Howdy All! I've lurked here for a few weeks and have picked up a bunch of good info. I only have a Weber kettle with a Smokenator, but I've been getting pretty darn tasty results with it. Got up at 5am today and started 2 baby chuck roasts (about 4 pounds each). Used a simple rub and no mop. Smoked for 5 hours, foiled, let the kettle go up to 300 and kept 'em in there till they reached pullable status. I just pulled them and had the first sammiches. Delicious! A few more results like this and I just might hear "honey, why don't you get a real smoker?"

Thanks everybody for all the good advice and recipes! Pretty much any question I've had I've found already answered in the forums! I hope I can help somebody some day too!


----------



## richtee (Sep 27, 2008)

Welcome to SMF Rasta... glad you decided to say howdee! And yep  you got it...keep the good Q coming and before ya know it..."Oh Hunny..get the Lang.."  LOL!   Enjoy!


----------



## werdwolf (Sep 27, 2008)

Welcome and enjoy the forum.


----------



## gooose53 (Sep 28, 2008)

Welcome to the SMF!!  I've got a Smokenator as well....very nice addition to my weber.


----------



## ronp (Sep 28, 2008)

Welcome aboard, you seem like an easy learner. Happy smokes.


----------



## bb53chevpro (Sep 28, 2008)

Welcome to the SMF family.


----------



## fatback joe (Sep 28, 2008)

Welcome to the forum.


----------



## flash (Sep 28, 2008)

Welcome aboard. From one Floridian to another.


----------



## okie joe (Sep 28, 2008)

Welcome Rastafas,Great sight i tell ya.Looks like your off to a good start...jump on in when ya can...glad to have ya join check out jeffs free 5 day course and get the news letter it all free.


----------



## bmudd14474 (Sep 28, 2008)

Welcome aboard. Glad that your getting good results.


----------



## cowgirl (Sep 28, 2008)

Welcome to the forum!!


----------



## waysideranch (Sep 28, 2008)

Welcome Rastafas.


----------



## richoso1 (Sep 28, 2008)

Welcome to the SMF, glad you're using the search option. Plenty of great info. here from some great folks.


----------



## chef_boy812 (Sep 28, 2008)

thanks for thr great compliments, and welcome. it sounds like you are on a great path to start.

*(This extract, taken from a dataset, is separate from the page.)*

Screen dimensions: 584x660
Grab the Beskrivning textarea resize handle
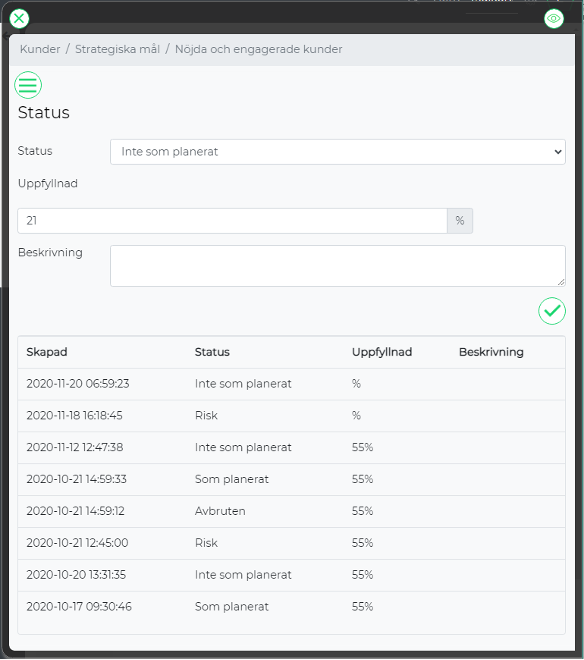tap(561, 282)
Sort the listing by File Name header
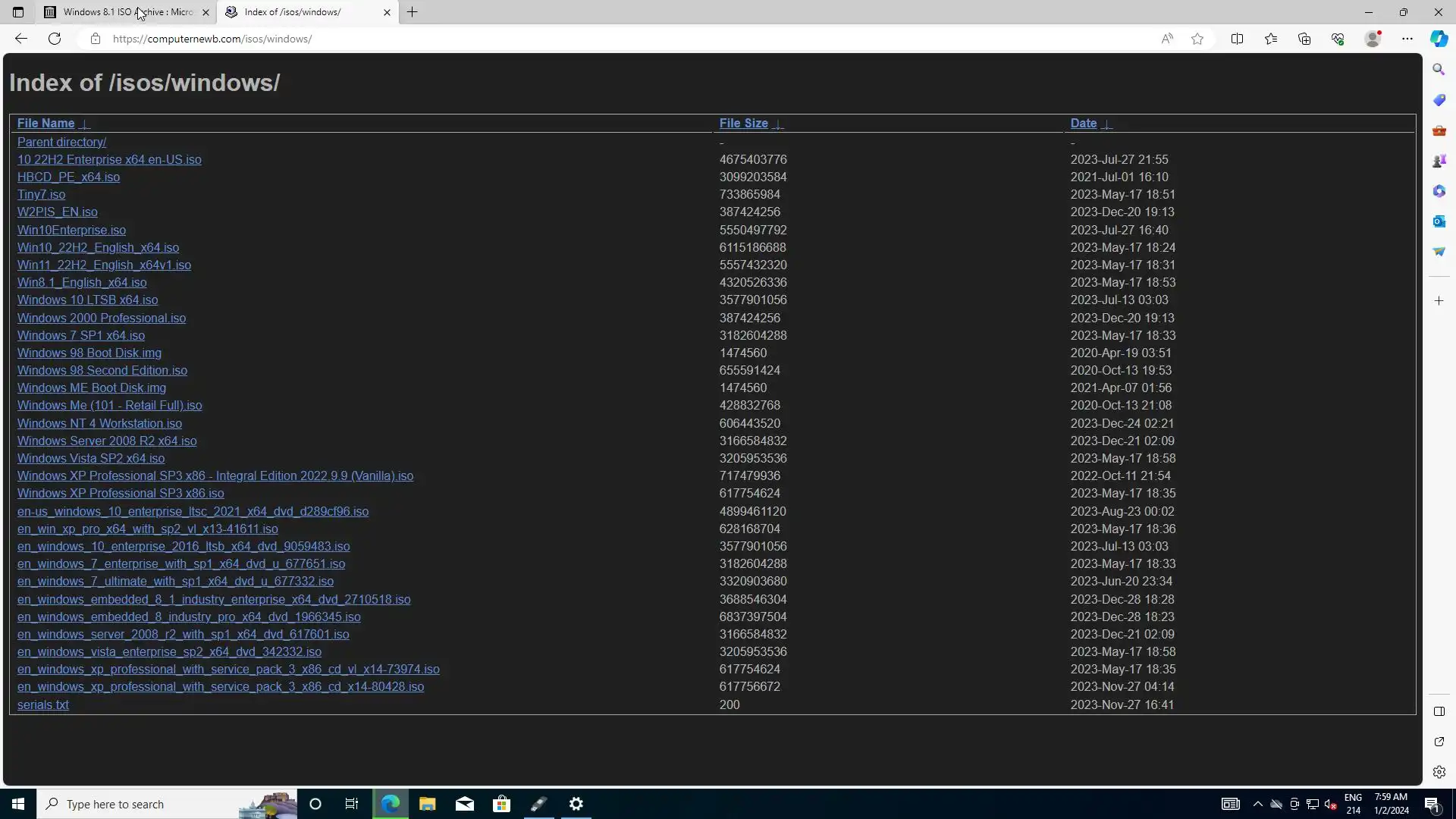Image resolution: width=1456 pixels, height=819 pixels. click(46, 124)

good luck on that HONEY< LET"S GET A BIG SMOKER plan!


----------



## slickrat (Sep 28, 2008)

Hey Rasta, what part of South Fla do ya live in? I'm in Palmetto Bay, formerly known as Perrine (South Miami).


----------



## kratzx4 (Sep 28, 2008)

Welcome to the SMF family


----------



## rastafas (Sep 28, 2008)

SlickRat, I live north of Ft Lauderdale.  

This is the most helpful online community I've visited, and I've seen plenty. I've only used my smokenator 5 times so far, since I'm pretty much limited to smoking on the weekends, but I'm 4/5 on ending up with really tasty meat. Next weekend I'm going to try ribs.  The missus is really picky about ribs, so I've gotten used to temperature control quirks of the weber/smokenator combo with forgiving things like boston butts and chuckies.  My one bad smoke was a cheap hunk of pork loin I got too dry.  Nice flavor, but I think I trimmed too much fat before I rubbed it.

Last week when I did some some boston butts, I must have eaten a 1/4


----------



## rastafas (Sep 28, 2008)

Sorry about dupe post.


----------



## dingle (Sep 28, 2008)

Welcome to the forum Rasta!


----------



## oldschoolbbq (Sep 28, 2008)

Here's to ya! good luck on getting the wife(into it),and a good rule of thumd I ran across is, whatever type or size smoker you pick,go one size bigger. Sure glad I did, I can do anything from a small Butt or a rack of Ribs  to about 100lbs. at a time(some timing involved,but you know what I mean).Have fun and keep sweet talking the wife!LOL


----------



## goobi99 (Sep 28, 2008)

welccome to the smf from another  south floridian


----------



## crusty ol salt (Sep 28, 2008)

Is De-lurking a real word? Hoot, who cares welcome aboard


----------